9. Shri Gopinath submitted that, for purposes of this Notification the imported goods should be automatic; they should be multi-station; and they should be nut making machines. He emphasised that, according to the Notification, the imported goods should be ‘a machine’, that is to say, a single machine. Explaining the terms used in the Notification, Shri Gopinath submitted that the word ‘automatic’ would mean ‘without human effort’, and submitted that when a rod is inserted into the machine and a nut comes out, the operation would be called ‘automatic’ if no other human interference or effort is there. Explaining the word ‘multistation’, Shri Gopinath submitted that this would denote different stages of operation in the same machine. Shri Gopinath agreed that even without threading, a nut would be a nut, and submitted that he was not differing from the orders of the Tribunal in the case of Zunesh India Enterprises v. Collector of Customs, Calcutta (Order No. 485/84-B dated 19.6.84).
10. Shri Gopinath agreed that there is no machine in the world which would produce nuts with threads in a single multi-station unit, but submitted that there are machines which would produce nuts without threads in a single machine. In this connection, the learned SDR referred to the appellants’ letter dated 15.9.83, to the Assistant Collector of Customs, wherein the appellants themselves furnished information relating to other nut-making machines wherein all the operations were done in a single machine.
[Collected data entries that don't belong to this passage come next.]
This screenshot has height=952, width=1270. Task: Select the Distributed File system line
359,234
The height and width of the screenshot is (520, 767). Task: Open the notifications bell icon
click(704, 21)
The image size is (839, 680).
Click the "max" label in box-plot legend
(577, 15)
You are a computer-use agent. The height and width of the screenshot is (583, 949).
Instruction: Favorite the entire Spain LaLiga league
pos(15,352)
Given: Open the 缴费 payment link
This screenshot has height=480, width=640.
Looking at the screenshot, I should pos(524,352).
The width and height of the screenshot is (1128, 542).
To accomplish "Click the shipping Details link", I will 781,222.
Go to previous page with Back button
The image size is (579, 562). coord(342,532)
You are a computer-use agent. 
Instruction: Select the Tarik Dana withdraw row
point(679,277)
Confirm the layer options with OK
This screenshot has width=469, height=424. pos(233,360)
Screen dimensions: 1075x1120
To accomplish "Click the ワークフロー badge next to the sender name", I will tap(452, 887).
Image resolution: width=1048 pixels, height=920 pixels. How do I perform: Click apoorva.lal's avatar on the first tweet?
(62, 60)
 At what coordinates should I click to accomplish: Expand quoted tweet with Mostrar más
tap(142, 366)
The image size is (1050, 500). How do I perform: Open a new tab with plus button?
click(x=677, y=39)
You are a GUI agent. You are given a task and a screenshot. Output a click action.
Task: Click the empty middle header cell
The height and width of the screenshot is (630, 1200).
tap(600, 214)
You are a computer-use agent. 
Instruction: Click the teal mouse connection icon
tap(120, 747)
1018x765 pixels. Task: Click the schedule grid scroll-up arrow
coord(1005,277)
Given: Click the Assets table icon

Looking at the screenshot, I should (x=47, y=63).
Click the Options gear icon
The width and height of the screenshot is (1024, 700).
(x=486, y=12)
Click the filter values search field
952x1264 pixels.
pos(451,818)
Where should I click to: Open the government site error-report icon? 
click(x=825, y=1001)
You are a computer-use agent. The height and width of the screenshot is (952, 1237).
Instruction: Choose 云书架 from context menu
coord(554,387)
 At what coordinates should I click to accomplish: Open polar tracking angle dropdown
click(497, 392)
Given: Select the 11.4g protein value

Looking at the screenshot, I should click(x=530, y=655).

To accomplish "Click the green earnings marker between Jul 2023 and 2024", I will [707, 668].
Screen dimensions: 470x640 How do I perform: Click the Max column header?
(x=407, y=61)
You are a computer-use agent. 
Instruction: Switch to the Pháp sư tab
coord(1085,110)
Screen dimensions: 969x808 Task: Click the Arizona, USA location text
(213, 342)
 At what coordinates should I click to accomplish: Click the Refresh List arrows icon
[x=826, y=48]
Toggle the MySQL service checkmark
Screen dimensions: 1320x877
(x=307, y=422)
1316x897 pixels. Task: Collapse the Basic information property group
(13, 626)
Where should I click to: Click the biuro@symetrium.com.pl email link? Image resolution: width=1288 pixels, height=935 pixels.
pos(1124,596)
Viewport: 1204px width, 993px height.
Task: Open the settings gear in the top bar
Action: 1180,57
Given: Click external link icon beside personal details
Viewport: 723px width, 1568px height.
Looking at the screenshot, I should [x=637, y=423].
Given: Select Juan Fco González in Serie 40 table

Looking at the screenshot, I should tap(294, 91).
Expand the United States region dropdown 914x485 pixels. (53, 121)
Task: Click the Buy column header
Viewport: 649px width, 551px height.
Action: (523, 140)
11. Referring to the learned Counsel’s argument, Shri J. Gopinath submitted “that the D.G.T.D. letter applied only to the licensing, and the interpretation of a Customs Notification cannot be based on the opinion of the DGTD. He further submitted that Section Note (b) in Section XVI was intended for classification only and not for the interpretation of a notification. Referring to Rule 1 of the Rules for Interpretation Shri Gopinath submitted that this Rule itself lays down that the Rules were to be applied only for the purposes of Notification under the Schedule.
12. Shri Gopinath further argued that five functions in the BP and two functions in the Finishing Press are automatic, but argued that the BP does not make nuts whereas the Finishing Press makes them except for threading. Shri Gopinath further argued that the suppliers of the equipment did, in their letter dated 8.9.83, give split values of the two machines and submitted that it is a plausible situation that a single machine out of the two can be supplied, depending on the exigencies.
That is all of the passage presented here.